_WORK TO COMPLETE_
Copy each line of the following material word for word, without any changes.

(Items from a data source)
• • • • •
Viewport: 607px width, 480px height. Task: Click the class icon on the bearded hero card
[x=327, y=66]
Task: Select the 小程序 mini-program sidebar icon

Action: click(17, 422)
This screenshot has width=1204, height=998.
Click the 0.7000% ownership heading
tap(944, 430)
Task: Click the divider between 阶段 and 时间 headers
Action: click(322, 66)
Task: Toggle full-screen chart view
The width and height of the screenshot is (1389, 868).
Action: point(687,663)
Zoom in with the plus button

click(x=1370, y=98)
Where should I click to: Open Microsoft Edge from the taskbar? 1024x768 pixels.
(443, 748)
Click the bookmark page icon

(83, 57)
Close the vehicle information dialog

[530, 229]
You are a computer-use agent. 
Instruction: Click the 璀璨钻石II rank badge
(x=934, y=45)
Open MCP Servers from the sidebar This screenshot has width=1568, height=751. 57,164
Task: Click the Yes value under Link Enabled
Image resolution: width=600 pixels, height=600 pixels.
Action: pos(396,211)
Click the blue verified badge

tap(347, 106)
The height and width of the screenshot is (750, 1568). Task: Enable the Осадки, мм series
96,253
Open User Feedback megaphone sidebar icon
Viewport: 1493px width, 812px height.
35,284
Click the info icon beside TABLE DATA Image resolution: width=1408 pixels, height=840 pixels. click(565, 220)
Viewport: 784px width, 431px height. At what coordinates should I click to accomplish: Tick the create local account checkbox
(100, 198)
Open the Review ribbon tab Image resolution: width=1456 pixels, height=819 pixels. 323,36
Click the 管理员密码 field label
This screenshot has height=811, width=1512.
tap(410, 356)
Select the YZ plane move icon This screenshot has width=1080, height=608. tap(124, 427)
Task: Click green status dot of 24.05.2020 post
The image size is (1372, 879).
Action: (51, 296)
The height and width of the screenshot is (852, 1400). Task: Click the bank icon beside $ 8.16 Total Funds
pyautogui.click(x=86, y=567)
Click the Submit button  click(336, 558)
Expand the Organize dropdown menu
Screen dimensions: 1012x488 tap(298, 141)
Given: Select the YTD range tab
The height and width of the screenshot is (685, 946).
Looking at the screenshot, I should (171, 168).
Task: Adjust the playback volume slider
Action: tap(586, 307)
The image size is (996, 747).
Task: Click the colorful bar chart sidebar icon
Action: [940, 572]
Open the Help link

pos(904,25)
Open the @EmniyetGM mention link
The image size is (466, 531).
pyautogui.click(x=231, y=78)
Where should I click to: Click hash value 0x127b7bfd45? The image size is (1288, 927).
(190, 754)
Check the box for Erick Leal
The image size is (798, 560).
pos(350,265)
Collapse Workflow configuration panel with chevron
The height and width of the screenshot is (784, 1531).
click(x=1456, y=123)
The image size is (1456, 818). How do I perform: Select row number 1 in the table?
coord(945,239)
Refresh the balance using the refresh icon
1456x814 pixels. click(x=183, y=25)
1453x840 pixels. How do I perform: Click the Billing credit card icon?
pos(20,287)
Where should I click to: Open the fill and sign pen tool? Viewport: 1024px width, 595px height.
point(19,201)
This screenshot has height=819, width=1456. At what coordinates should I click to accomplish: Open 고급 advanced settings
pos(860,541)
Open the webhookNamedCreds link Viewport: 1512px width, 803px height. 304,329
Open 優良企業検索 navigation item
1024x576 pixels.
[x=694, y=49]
• • • • •
_THE SOLUTION_
Viewport: 607px width, 480px height. Task: Click the class icon on the bearded hero card
[x=327, y=66]
Task: Select the 小程序 mini-program sidebar icon

Action: click(17, 422)
This screenshot has width=1204, height=998.
Click the 0.7000% ownership heading
tap(944, 430)
Task: Click the divider between 阶段 and 时间 headers
Action: click(322, 66)
Task: Toggle full-screen chart view
The width and height of the screenshot is (1389, 868).
Action: point(687,663)
Zoom in with the plus button

click(x=1370, y=98)
Where should I click to: Open Microsoft Edge from the taskbar? 1024x768 pixels.
(443, 748)
Click the bookmark page icon

(83, 57)
Close the vehicle information dialog

[530, 229]
You are a computer-use agent. 
Instruction: Click the 璀璨钻石II rank badge
(x=934, y=45)
Open MCP Servers from the sidebar This screenshot has width=1568, height=751. 57,164
Task: Click the Yes value under Link Enabled
Image resolution: width=600 pixels, height=600 pixels.
Action: pos(396,211)
Click the blue verified badge

tap(347, 106)
The height and width of the screenshot is (750, 1568). Task: Enable the Осадки, мм series
96,253
Open User Feedback megaphone sidebar icon
Viewport: 1493px width, 812px height.
35,284
Click the info icon beside TABLE DATA Image resolution: width=1408 pixels, height=840 pixels. click(565, 220)
Viewport: 784px width, 431px height. At what coordinates should I click to accomplish: Tick the create local account checkbox
(100, 198)
Open the Review ribbon tab Image resolution: width=1456 pixels, height=819 pixels. 323,36
Click the 管理员密码 field label
This screenshot has height=811, width=1512.
tap(410, 356)
Select the YZ plane move icon This screenshot has width=1080, height=608. tap(124, 427)
Task: Click green status dot of 24.05.2020 post
The image size is (1372, 879).
Action: (51, 296)
The height and width of the screenshot is (852, 1400). Task: Click the bank icon beside $ 8.16 Total Funds
pyautogui.click(x=86, y=567)
Click the Submit button  click(336, 558)
Expand the Organize dropdown menu
Screen dimensions: 1012x488 tap(298, 141)
Given: Select the YTD range tab
The height and width of the screenshot is (685, 946).
Looking at the screenshot, I should (171, 168).
Task: Adjust the playback volume slider
Action: tap(586, 307)
The image size is (996, 747).
Task: Click the colorful bar chart sidebar icon
Action: [940, 572]
Open the Help link

pos(904,25)
Open the @EmniyetGM mention link
The image size is (466, 531).
pyautogui.click(x=231, y=78)
Where should I click to: Click hash value 0x127b7bfd45? The image size is (1288, 927).
(190, 754)
Check the box for Erick Leal
The image size is (798, 560).
pos(350,265)
Collapse Workflow configuration panel with chevron
The height and width of the screenshot is (784, 1531).
click(x=1456, y=123)
The image size is (1456, 818). How do I perform: Select row number 1 in the table?
coord(945,239)
Refresh the balance using the refresh icon
1456x814 pixels. click(x=183, y=25)
1453x840 pixels. How do I perform: Click the Billing credit card icon?
pos(20,287)
Where should I click to: Open the fill and sign pen tool? Viewport: 1024px width, 595px height.
point(19,201)
This screenshot has height=819, width=1456. At what coordinates should I click to accomplish: Open 고급 advanced settings
pos(860,541)
Open the webhookNamedCreds link Viewport: 1512px width, 803px height. 304,329
Open 優良企業検索 navigation item
1024x576 pixels.
[x=694, y=49]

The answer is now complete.